使用csv文件作为输入应用主题建模LDA

时间:2016-09-27 08:21:40

标签: csv lda topic-modeling

以下是关于示例lda文本数据的主题建模的代码。任何人都可以帮我为csv文件做同样的事情。

from __future__ import division, print_function
import numpy as np
import lda
import csv
import os
import lda.datasets
with open(os.path.join('c:\users\kaila\jobdescription.csv'), "r") as csvfile:
    X = csv.reader(csvfile, delimiter=' ', quotechar='|')

X = lda.datasets.load_reuters()
print("type(X): {}".format(type(X)))

vocab = lda.datasets.load_reuters_vocab()
print("type(vocab): {}".format(type(vocab)))

titles = lda.datasets.load_reuters
X = lda.datasets.load_reuters()
print("type(X): {}".format(type(X)))

print("shape: {}\n".format(X.shape))

vocab = lda.datasets.load_reuters_vocab()
print("type(vocab): {}".format(type(vocab)))

print("len(vocab): {}\n".format(len(vocab)))

titles = lda.datasets.load_reuters()
titles = lda.datasets.load_reuters_titles()
print("type(titles): {}".format(type(titles)))

print("len(titles): {}\n".format(len(titles)))

doc_id = 0
word_id = 3117
print("doc id: {} word id: {}".format(doc_id, word_id))

print("-- count: {}".format(X[doc_id, word_id]))
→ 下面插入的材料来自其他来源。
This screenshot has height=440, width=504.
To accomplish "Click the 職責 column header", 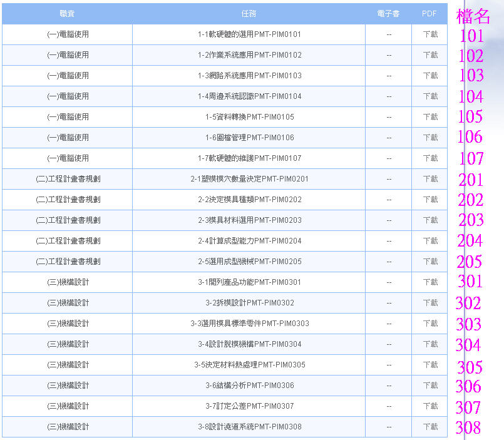I will coord(67,14).
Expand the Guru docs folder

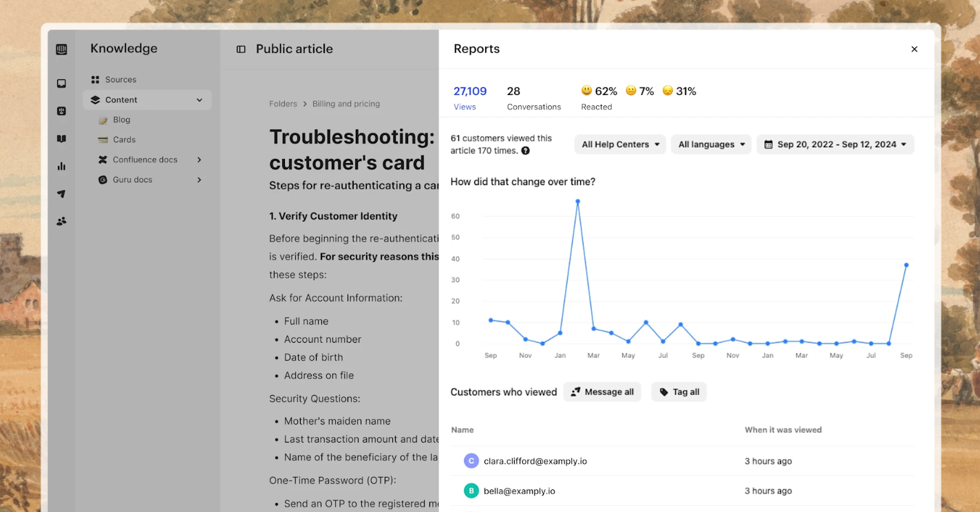tap(200, 180)
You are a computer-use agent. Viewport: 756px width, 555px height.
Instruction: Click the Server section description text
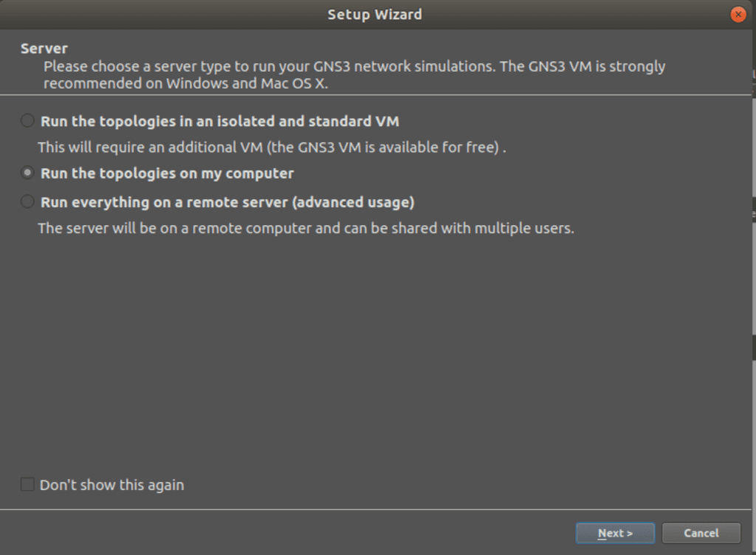tap(354, 74)

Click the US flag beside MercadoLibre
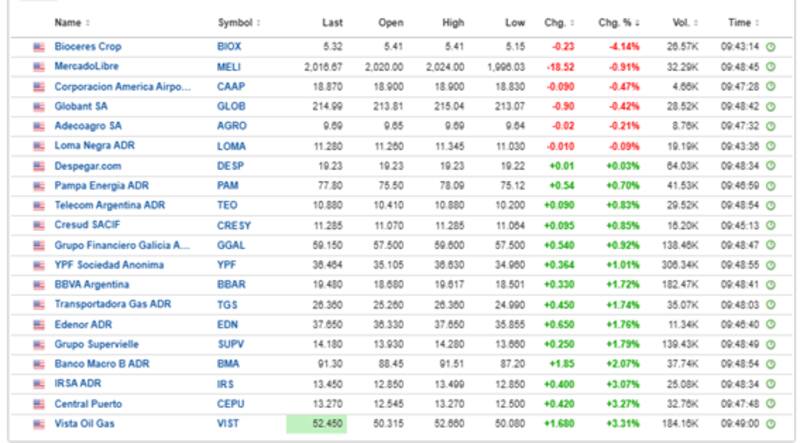tap(39, 67)

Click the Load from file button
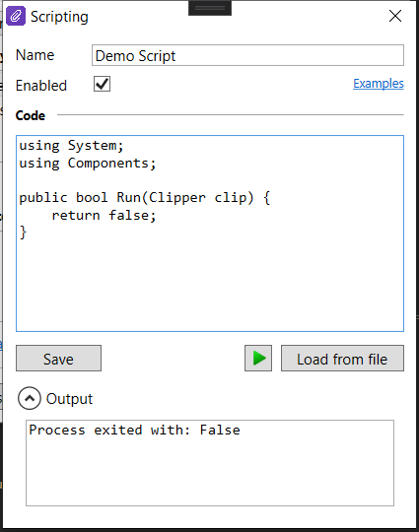pyautogui.click(x=342, y=359)
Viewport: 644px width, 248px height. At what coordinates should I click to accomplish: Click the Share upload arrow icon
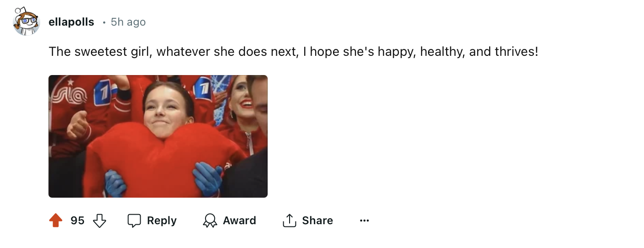pyautogui.click(x=289, y=221)
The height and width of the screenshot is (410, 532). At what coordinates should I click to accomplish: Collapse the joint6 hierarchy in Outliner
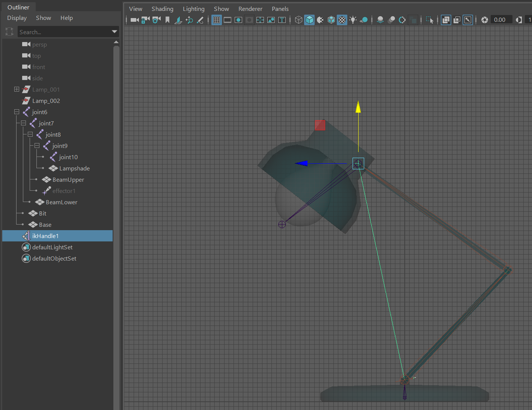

print("-- word: {}".format(vocab[word_id]))

print("-- doc: {}".format(titles[doc_id]))

model = lda.LDA(n_topics = 20, n_iter = 500, random_state = 1)
model.fit(X)

topic_word = model.topic_word_
print("type(topic_word): {}".format(type(topic_word)))

print("shape: {}".format(topic_word.shape))

for n in range(5):
    sum_pr = sum(topic_word[n,:])
    print("topic: {} sum: {}".format(n, sum_pr))

n = 5
for i, topic_dist in enumerate(topic_word):
    topic_words = np.array(vocab)[np.argsort(topic_dist)][:-(n+1):-1]
    print('*Topic {}\n- {}'.format(i, ' '.join(topic_words)))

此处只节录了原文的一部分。